New Deal programs responded by extending and institutionalizing credit practices in federal policy as a way of restimulating the borrowing that had become an essential element of economic growth. The Federal Housing Administration further extended the maturity of loans and assumed the risks that financial institutions bore in making them. And Fannie Mae created a secondary market for such loans. These programs were bold and novel in interjecting the federal government into real estate finance. But they were also betting that recovery would be based on re-establishing the trend toward indebted homeownership that had started decades earlier.
Our current housing problems force us to revisit the risks of indebted homeownership.

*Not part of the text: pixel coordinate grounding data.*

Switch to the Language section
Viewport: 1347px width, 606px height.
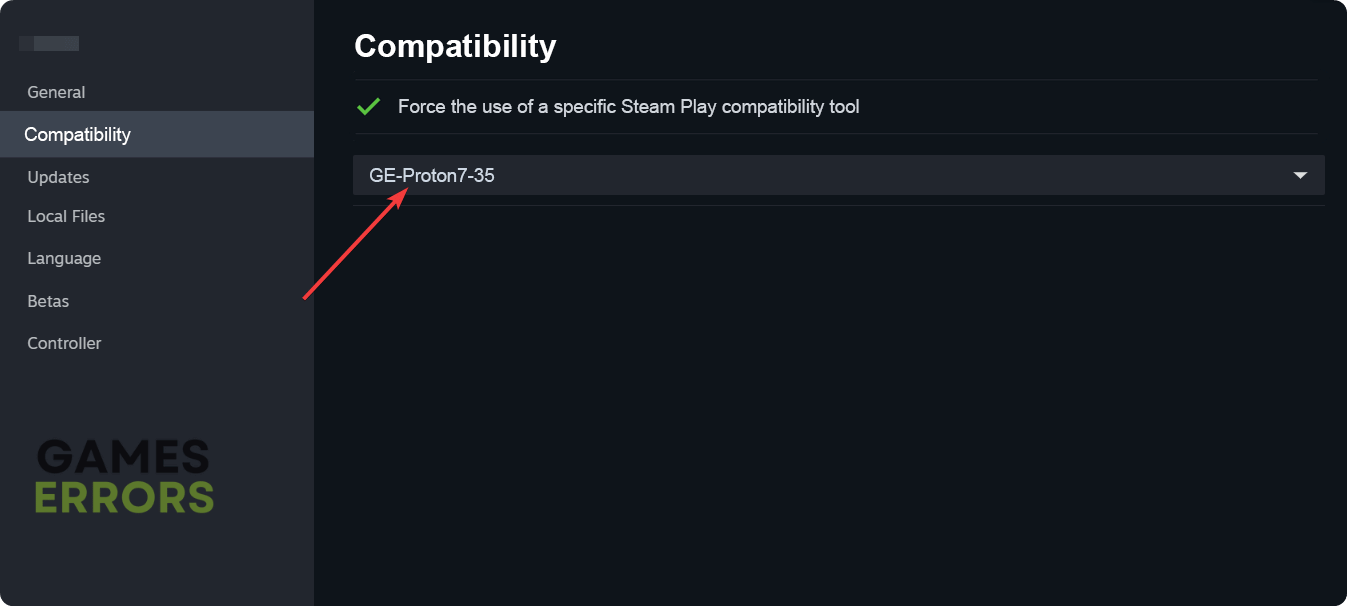(64, 258)
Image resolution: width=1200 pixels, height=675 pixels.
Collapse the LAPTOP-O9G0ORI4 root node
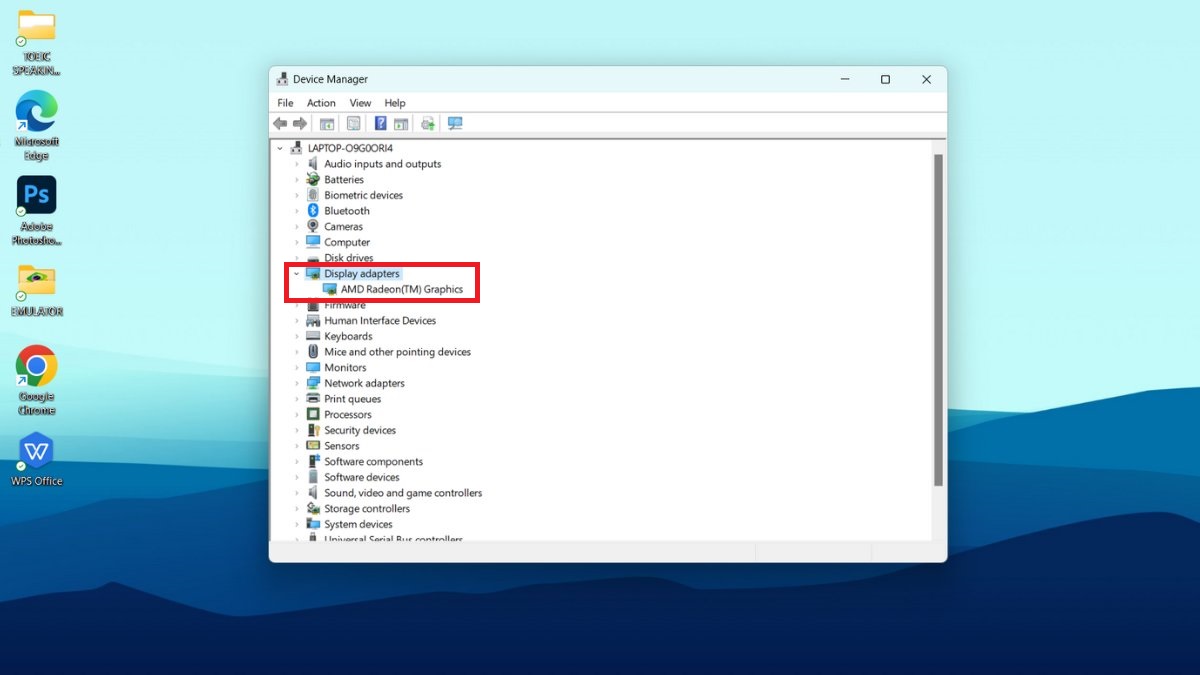(281, 148)
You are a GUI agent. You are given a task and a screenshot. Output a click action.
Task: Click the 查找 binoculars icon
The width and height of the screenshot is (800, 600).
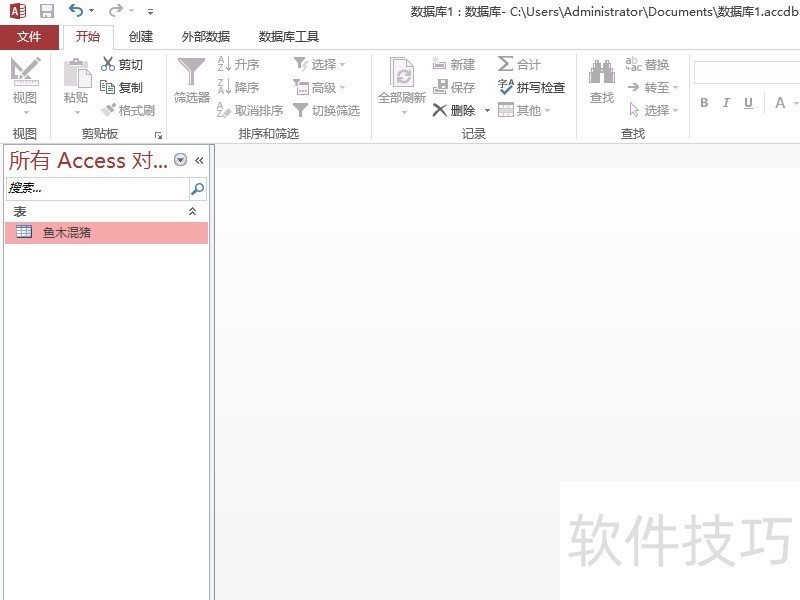coord(601,74)
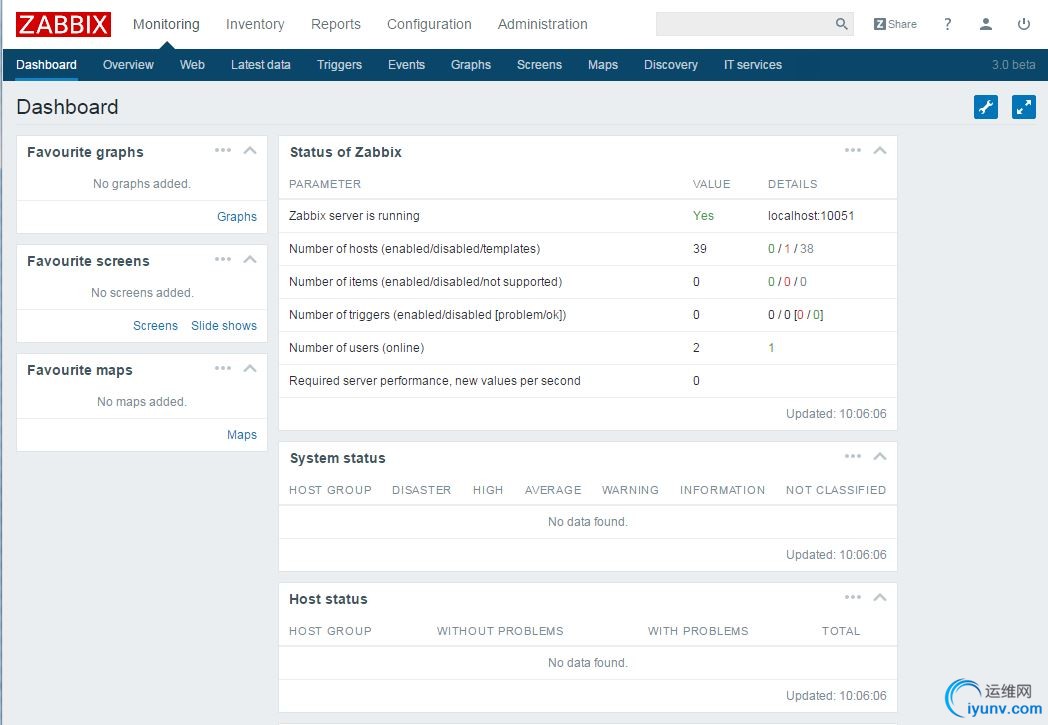
Task: Click the power sign-out icon
Action: tap(1023, 24)
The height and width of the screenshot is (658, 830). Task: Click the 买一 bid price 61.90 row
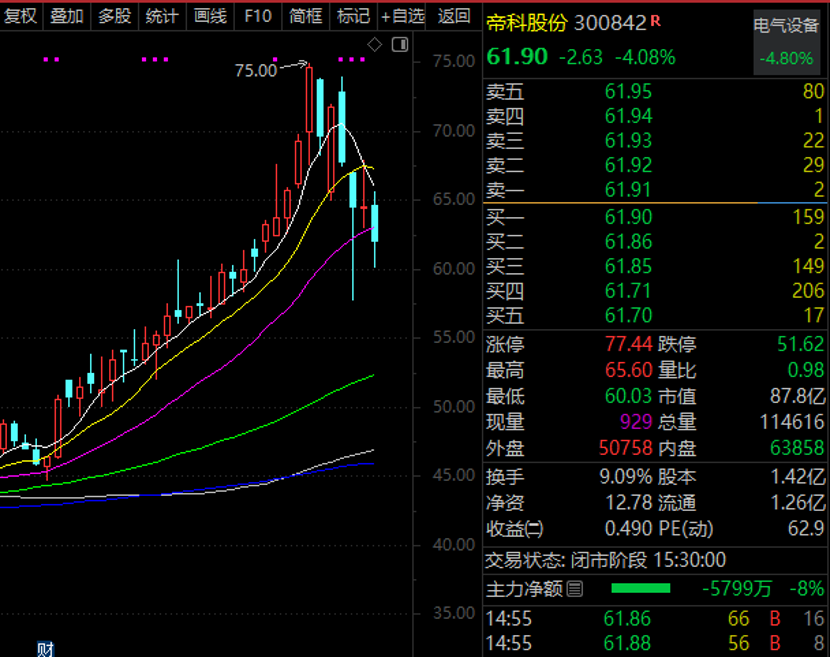point(655,217)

Simple attempts to "fix" the American inclination for ownership by promoting renting seem naive in historical perspective. Long-held preferences for ownership in family economic planning; the cultural and political support for owning; and the economic interests of financial institutions have made indebted ownership a persistent feature of the U.S. economy -- despite the crises it has experienced (and created) over the past century. A recent Pew Research Center poll found that 81 percent of Americans still believe that "buying a home is the best long-term investment a person can make."
The idea that the pain created by the most-recent crisis will completely change such preferences seems misguided.
A more useful approach would be to mitigate the economic risks that indebted homeownership has introduced, particularly for highly leveraged and undiversified homeowners. A century of financial innovation and policy making has focused on making homeownership accessible. The same creativity ought to be devoted to the devising products, markets and policies to better deal with risks so that people can stay in their homes when crises arise. Risk-sharing policies and insurance innovations that protect homeowners against price fluctuations seem particularly promising.
Ultimately, harnessing innovative public policy to address the risks of indebted homeownership is a solution that fits our history -- and prepares us for a future in which home prices will inevitably decline again.
(R. Daniel Wadhwani is Fletcher Jones Assistant Professor at University of the Pacific and is the author, most recently, of “The Institutional Foundations of Personal Finance,” published in the Business History Review. The opinions expressed are his own.)